We feel grateful for those who help us because we know it takes a NFL team to raise a family. We can think of parenting as a team sport and strive to be the best parent we can be, an MVP not (just) by default but by choice. I read a book this summer called The Conscious Parent. The take-away for me was that you have to be the kind of person you are asking your child to be. If I don’t want her to hit, don’t spank her. If I don’t want her to eat a snack after dinner, don’t eat a snack after dinner. If I don’t want her to watch TV on Sunday, don’t watch TV on Sunday. If I don’t want him to use certain words, watch my language. If I want her to ask for help when she needs it, I have to ask for help. Basically, I have to work on myself so that I can model the behavior I want from my children. If I want them to control themselves, I have to continue to learn how to tame the beast inside me.

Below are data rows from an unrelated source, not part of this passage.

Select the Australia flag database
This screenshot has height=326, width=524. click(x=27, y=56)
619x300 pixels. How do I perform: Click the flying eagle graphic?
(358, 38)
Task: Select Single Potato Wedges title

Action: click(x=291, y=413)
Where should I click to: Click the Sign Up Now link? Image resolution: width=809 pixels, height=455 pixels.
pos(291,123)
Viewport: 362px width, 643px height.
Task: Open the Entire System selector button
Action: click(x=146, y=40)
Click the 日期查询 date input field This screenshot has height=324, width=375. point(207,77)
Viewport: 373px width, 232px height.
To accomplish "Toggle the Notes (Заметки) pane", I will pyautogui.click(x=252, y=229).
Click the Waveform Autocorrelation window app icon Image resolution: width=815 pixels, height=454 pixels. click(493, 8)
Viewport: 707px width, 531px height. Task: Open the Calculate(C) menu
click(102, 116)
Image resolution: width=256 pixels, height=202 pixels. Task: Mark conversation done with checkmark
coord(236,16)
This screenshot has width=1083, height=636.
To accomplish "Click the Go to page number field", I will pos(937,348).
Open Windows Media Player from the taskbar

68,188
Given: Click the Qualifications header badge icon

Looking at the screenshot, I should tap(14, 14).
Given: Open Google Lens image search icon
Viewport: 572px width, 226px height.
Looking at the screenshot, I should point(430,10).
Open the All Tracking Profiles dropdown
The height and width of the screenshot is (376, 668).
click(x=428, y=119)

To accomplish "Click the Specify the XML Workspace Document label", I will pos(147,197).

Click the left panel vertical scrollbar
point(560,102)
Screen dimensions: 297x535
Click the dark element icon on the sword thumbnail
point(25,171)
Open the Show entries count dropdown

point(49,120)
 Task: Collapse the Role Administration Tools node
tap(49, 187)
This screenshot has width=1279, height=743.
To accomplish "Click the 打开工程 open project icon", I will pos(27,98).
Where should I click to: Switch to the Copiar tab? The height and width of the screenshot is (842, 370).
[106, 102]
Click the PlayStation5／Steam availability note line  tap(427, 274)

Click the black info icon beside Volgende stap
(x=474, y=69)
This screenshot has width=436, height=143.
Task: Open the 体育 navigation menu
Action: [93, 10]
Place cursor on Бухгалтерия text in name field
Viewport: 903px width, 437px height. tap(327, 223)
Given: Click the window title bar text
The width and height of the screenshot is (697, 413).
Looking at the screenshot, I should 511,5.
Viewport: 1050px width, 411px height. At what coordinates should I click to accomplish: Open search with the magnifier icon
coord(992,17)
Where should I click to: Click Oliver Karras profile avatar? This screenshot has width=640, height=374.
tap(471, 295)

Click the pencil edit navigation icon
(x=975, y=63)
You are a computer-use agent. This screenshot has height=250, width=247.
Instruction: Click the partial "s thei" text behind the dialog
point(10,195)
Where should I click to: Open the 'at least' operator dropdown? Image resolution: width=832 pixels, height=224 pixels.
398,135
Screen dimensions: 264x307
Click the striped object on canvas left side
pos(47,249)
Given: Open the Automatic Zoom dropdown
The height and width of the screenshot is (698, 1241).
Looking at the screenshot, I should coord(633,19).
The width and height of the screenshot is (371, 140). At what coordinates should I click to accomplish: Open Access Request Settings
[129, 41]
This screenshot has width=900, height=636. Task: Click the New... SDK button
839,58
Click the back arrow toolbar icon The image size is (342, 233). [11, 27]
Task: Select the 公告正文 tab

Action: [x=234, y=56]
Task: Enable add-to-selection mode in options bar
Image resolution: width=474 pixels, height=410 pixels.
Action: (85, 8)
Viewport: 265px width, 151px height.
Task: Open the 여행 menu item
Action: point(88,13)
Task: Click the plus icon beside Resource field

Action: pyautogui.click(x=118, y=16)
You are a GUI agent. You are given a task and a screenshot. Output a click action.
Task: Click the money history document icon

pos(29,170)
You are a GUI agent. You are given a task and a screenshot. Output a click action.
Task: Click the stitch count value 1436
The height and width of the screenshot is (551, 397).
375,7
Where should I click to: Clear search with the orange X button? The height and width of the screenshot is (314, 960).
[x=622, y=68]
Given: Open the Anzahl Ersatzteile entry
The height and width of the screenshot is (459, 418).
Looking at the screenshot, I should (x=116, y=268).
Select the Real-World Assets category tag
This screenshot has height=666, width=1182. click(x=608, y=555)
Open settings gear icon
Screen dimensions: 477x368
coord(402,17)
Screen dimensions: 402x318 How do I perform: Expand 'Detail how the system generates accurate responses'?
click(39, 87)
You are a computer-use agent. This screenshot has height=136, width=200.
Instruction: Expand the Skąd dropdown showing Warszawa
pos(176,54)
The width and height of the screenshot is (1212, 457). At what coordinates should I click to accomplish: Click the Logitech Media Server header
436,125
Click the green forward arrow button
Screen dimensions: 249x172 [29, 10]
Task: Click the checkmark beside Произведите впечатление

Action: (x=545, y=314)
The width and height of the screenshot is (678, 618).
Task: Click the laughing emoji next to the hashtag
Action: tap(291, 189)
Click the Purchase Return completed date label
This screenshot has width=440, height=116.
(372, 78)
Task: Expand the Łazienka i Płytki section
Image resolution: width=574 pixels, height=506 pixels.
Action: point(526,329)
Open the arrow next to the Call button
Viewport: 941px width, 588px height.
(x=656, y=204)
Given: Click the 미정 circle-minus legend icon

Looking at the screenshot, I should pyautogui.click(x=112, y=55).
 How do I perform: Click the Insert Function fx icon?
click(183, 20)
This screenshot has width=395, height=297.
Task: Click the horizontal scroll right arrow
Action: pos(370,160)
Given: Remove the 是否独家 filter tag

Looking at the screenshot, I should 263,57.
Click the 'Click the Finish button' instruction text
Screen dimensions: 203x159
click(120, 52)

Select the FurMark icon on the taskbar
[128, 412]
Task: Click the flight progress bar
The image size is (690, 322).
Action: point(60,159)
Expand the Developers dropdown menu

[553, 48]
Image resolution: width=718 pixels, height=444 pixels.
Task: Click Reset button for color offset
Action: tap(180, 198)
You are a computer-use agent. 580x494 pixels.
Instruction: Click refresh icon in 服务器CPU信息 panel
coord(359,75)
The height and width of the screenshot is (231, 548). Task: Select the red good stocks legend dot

Which I think is what the Church teaches. Controlling myself often takes prayer and patience, and who has the patience to pray? Good parents, apparently. We model the kind of behavior that we want in our children, and to be good, we spend time reading and talking to God. And when we strive to be good and fail, we have more understanding toward our children. When we confess our own shortcomings to God and see how we’ve missed the mark and yet sense how much God still loves us, we can be inspired to be more patient and understanding with our children. At the same time, we maintain certain expectations just like God does of us. He doesn’t give up on us just because we fail. He wants us to try again. Similarly, I can’t excuse certain behaviors just because they are still persisting in my children despite my best efforts. I cannot give up. I have to be consistent. And I have to ask for help from my elders. I may be a three-time MVP (a mom of three), but that just means I have three times the responsibility in front of God for my children. Yes, of course they will stand in judgment for their own choices, but so will I. Not in front of condescending moms (who cares about their opinion anyway?), but in front of a loving God who wants me to keep trying. To be excellent. And so I will take the time now to pray. And when I awake, I will take the time to pray again. Because I’m only human, I’m not enough on my own, and I need God and my community so that I can be excellent in my position—Mama.